**Data to examine:**
-- -- --

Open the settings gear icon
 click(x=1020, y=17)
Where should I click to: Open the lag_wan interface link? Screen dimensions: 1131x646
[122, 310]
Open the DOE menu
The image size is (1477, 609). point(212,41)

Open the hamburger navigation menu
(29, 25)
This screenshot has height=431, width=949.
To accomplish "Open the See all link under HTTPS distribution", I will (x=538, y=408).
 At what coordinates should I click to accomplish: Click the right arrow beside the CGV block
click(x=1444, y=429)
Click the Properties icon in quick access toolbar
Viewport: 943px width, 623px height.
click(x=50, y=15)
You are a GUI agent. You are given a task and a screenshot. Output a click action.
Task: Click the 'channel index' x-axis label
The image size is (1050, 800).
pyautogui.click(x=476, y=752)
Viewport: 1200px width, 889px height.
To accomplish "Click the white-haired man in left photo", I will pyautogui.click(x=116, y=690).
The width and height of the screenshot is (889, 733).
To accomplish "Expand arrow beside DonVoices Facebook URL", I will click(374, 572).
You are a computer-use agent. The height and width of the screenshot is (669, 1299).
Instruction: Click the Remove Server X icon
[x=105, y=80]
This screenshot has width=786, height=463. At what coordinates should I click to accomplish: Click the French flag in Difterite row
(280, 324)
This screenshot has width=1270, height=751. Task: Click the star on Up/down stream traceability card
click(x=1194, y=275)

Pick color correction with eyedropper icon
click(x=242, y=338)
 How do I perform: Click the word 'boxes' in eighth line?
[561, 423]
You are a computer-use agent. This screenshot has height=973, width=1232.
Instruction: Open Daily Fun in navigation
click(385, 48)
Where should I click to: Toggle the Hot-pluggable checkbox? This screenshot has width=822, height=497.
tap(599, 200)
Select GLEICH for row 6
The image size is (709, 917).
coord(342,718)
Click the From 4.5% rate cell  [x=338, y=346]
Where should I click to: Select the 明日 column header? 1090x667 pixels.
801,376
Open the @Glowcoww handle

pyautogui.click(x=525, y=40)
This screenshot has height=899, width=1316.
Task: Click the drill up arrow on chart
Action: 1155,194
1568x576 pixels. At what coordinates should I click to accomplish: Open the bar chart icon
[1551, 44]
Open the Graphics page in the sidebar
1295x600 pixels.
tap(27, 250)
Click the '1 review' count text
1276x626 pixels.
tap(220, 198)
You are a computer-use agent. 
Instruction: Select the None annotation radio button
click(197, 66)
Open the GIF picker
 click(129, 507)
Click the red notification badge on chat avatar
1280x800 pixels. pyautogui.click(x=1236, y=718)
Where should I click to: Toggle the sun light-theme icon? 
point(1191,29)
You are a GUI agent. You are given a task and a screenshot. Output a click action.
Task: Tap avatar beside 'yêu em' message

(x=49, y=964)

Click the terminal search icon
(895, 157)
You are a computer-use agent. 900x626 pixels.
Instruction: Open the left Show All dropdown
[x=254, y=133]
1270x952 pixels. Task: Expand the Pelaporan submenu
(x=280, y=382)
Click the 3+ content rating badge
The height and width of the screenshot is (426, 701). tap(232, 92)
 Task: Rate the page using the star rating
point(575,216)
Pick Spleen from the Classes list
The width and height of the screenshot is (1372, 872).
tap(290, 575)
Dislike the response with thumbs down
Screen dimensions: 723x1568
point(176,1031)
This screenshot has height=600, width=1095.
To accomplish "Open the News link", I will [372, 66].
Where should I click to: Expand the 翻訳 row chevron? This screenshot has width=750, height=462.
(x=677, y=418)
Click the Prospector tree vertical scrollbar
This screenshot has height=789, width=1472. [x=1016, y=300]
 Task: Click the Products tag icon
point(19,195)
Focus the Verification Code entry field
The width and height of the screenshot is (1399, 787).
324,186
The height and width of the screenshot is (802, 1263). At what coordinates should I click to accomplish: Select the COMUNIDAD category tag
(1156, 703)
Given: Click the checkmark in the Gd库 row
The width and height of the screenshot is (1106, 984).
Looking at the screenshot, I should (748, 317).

-- -- --

**Work instruction:**
Wherever the string "will" appears in a line of the records above, copy that line.

**Response to this task:**
To accomplish "Open the See all link under HTTPS distribution", I will (x=538, y=408).
To accomplish "Click the white-haired man in left photo", I will pyautogui.click(x=116, y=690).
To accomplish "Expand arrow beside DonVoices Facebook URL", I will click(374, 572).
To accomplish "Open the News link", I will [372, 66].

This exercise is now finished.